DIRECTIONS FOR THIS TASK: Your answer must be exactly the lines from the one containing "You are a computer-use" through the end of the material, both ends included, without pictures.

RECORDED INFORMATION:
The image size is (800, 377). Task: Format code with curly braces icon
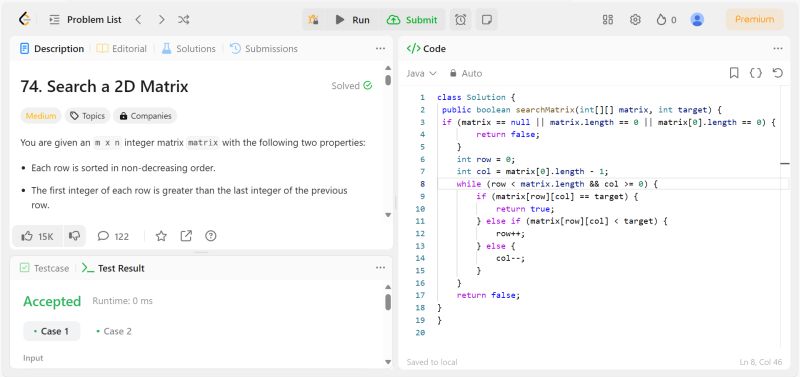(x=756, y=73)
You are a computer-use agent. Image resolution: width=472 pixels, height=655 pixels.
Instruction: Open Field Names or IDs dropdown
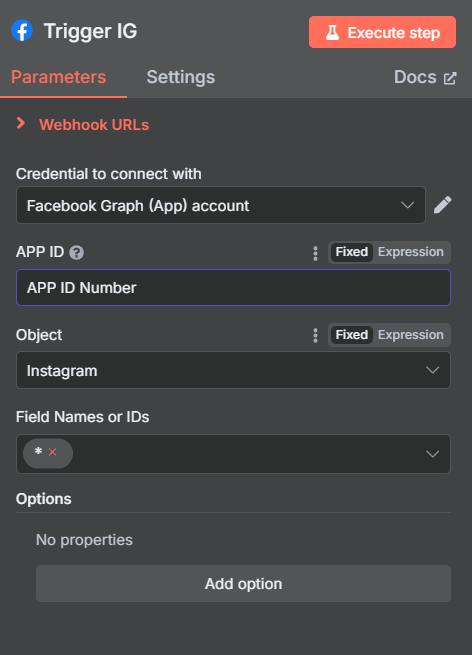click(x=233, y=454)
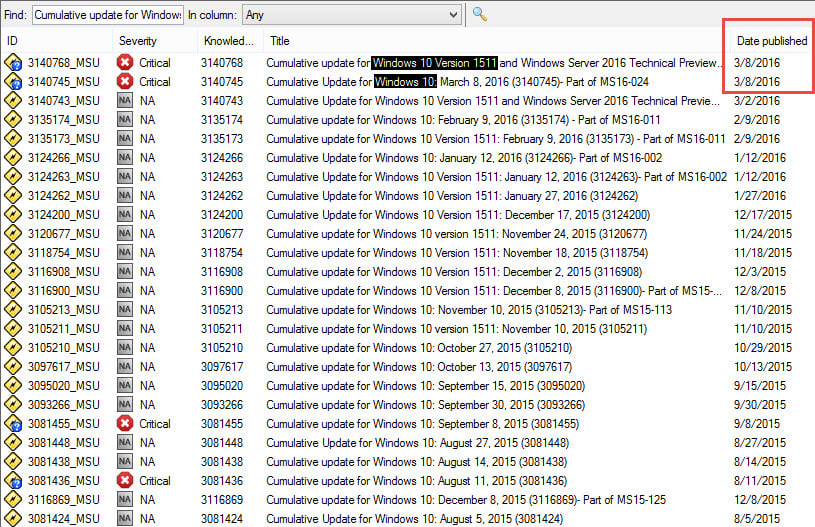This screenshot has width=815, height=527.
Task: Click the NA severity icon for 3105213
Action: pyautogui.click(x=125, y=309)
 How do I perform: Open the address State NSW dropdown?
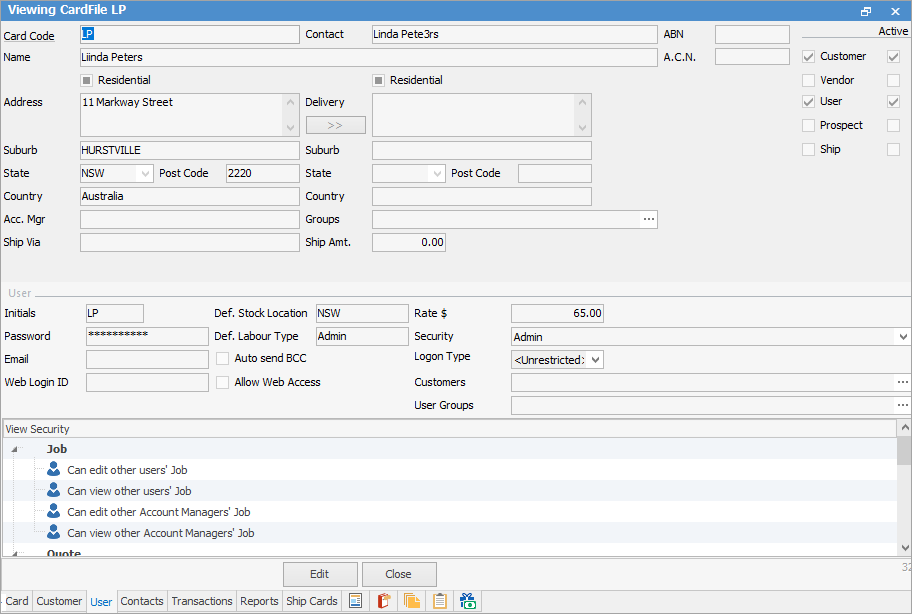point(145,174)
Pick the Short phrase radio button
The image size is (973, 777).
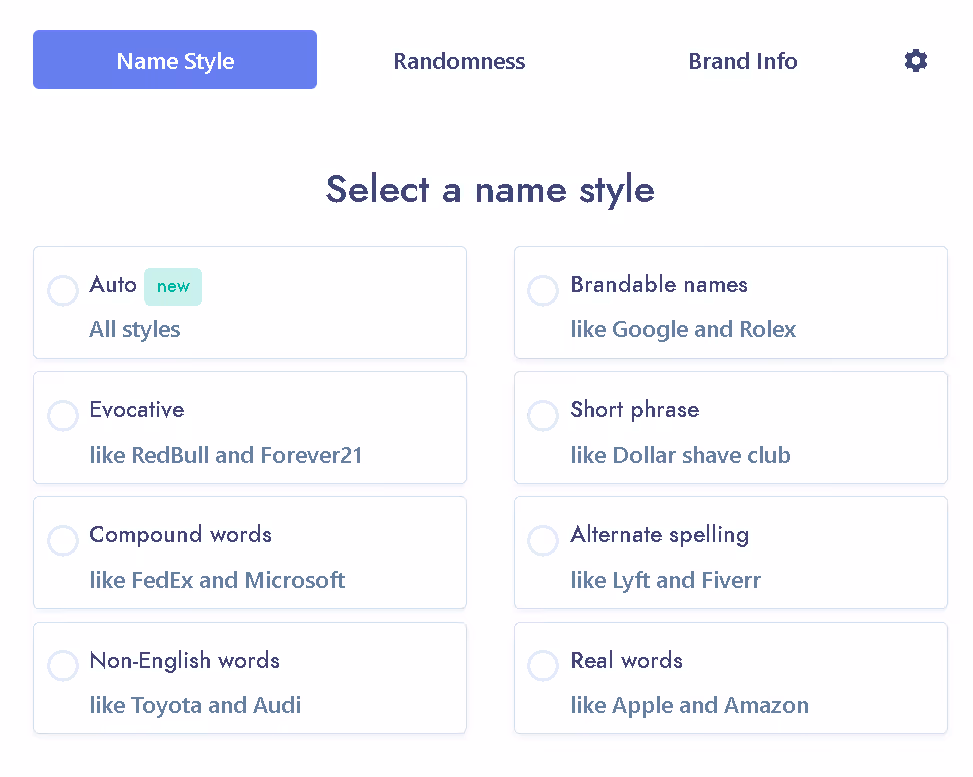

TASK RESPONSE:
You are a computer-use agent. Image resolution: width=472 pixels, height=655 pixels.
Instruction: Open Field Names or IDs dropdown
click(x=233, y=454)
This screenshot has width=815, height=527.
Task: Click the NA severity icon for 3105213
Action: pyautogui.click(x=125, y=309)
 How do I perform: Open the address State NSW dropdown?
point(145,174)
Pick the Short phrase radio button
The image size is (973, 777).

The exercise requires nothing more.